Une analyse qui va à l’encontre de celle présentée par Autolib, sur des bases de calcul différentes : les objectifs de rentabilité sont exprimés en nombre d’abonnés, alors que la fréquence d’usage par abonné et le nombre de trajets par voiture diminuent. Car l’augmentation des recettes globales d’Autolib’ (abonnements et trajets réalisés) masque un usage des voitures en baisse, explique 6t. En effet, le nombre de trajets par voiture a diminué de 5,6 % entre 2015 et 2016. Ce sont la densité et la disponibilité des véhicules qui encouragent les usagers à utiliser intensivement le service, alors quasiment sûrs de trouver une voiture à proximité. Mais si la disponibilité diminue, plusieurs recherches infructueuses peuvent les décourager. Donc, plus le nombre d’abonnés par voiture augmente, moins les usagers utilisent le service et plus le nombre de trajets par abonné diminue.

Ainsi, entre septembre et décembre 2014, chaque abonné accomplissait en moyenne 1,4 trajet Autolib’ par semaine ; entre septembre et décembre 2016, ce chiffre descend à environ 0,8 trajet par semaine. Quant au nombre de trajets par voiture et par jour, il stagne et semble même diminuer, passant de 4,5 trajets par jour en moyenne par voiture fin 2014, à 4,4 fin 2015, puis à 4,1 fin 2016.

Des constats qui posent le problème du modèle économique d’Autolib’ pour les villes moins denses que Paris, qui compte davantage d’usagers potentiels à proximité de chaque station et peut ainsi proposer plus de stations et susciter plus de trajets potentiels, encourageant un réflexe Autolib’. Par exemple, trois ans après son lancement, le service lyonnais Bluely enregistrerait moins d’une location par voiture et par jour sur l’année 2016 (4,1 en décembre 2016 pour Autolib’).

6t identifie certaines pistes pour maintenir Autolib’. La subvention par le groupe Bolloré, « difficile à croire ». L’affichage publicitaire sur les voitures, testé sur 10 % du parc depuis octobre 2016, paraît difficile à pérenniser, le stationnement sur la voie publique de véhicules utilisés comme support à la publicité étant interdit. Le financement par la collectivité, qui couvrirait les déficits à l’aide des impôts locaux. Ou encore l’augmentation des tarifs, prévue pour 2017 : pour les abonnés annuels, la location devrait passer de 6 euros à 7 euros la demi-heure.
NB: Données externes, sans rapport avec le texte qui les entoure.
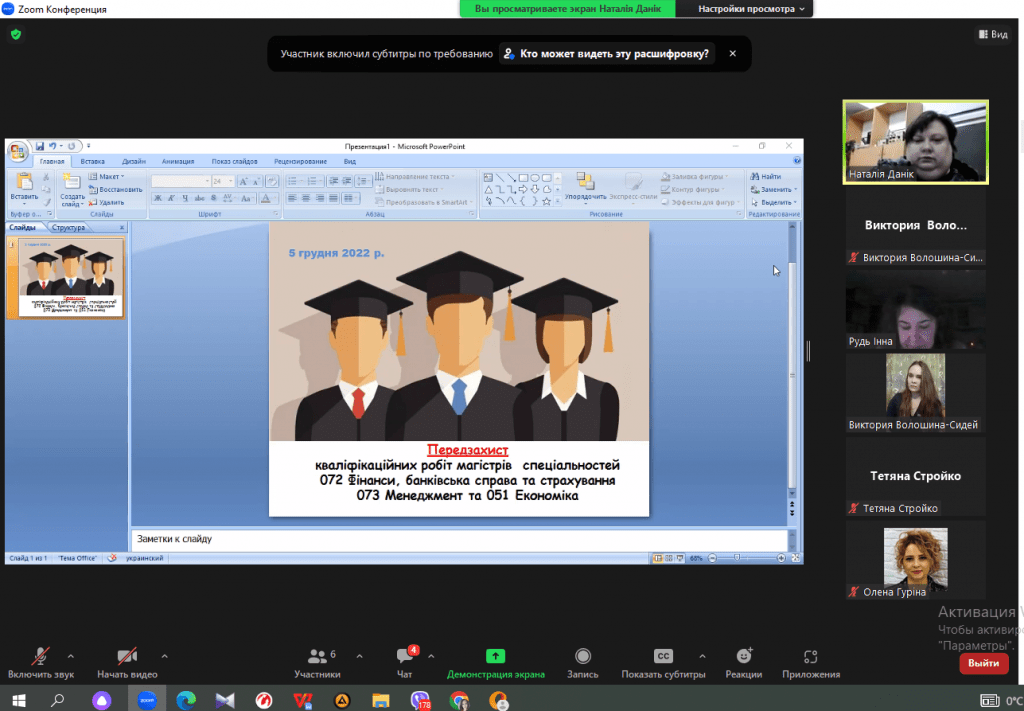This screenshot has height=711, width=1024.
Task: Open the Чат chat panel
Action: pos(405,662)
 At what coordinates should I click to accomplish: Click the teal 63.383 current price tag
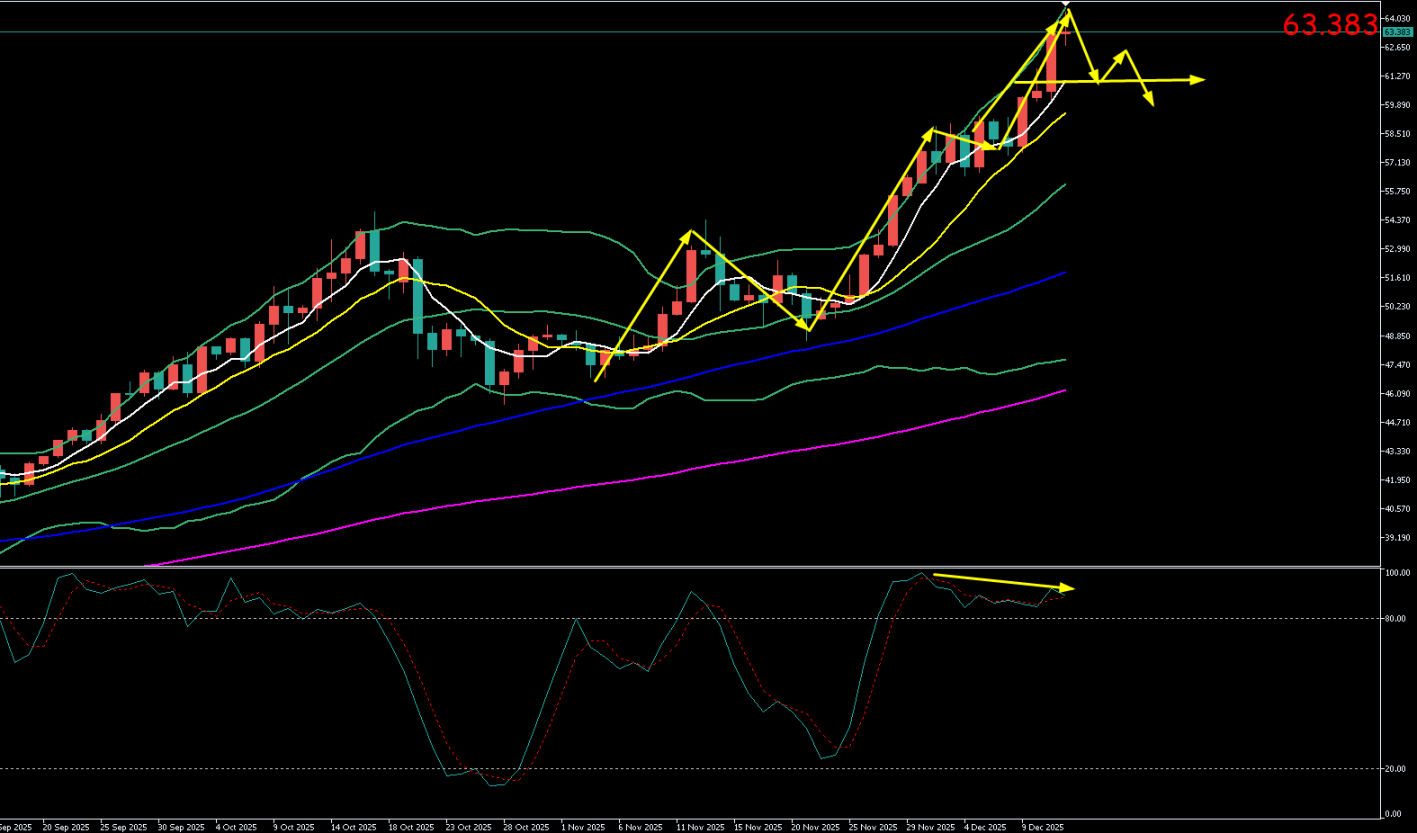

6t publiera désormais un baromètre mensuel sur l’évolution des usages d’Autolib’.

 

Marie Gasnier

 

Les abonnés, source principale de recettes

En décembre 2014, les abonnés pour un an représentaient 99 % de l’ensemble des abonnés actifs et réalisaient 96,8 % des trajets ; en décembre 2015, près de 99,5 % de l’ensemble des abonnés actifs et 96,7 % des trajets. Selon 6t, la décomposition des recettes montre une part croissante du poids des abonnements : 23 % en 2014, 26 % en 2015 et 27 % en 2016.
Le nombre d’abonnés « un an », par voiture en service, a augmenté régulièrement : 34 en décembre 2016 contre 22 en juin 2014, pour un trajet moyen de 38 minutes.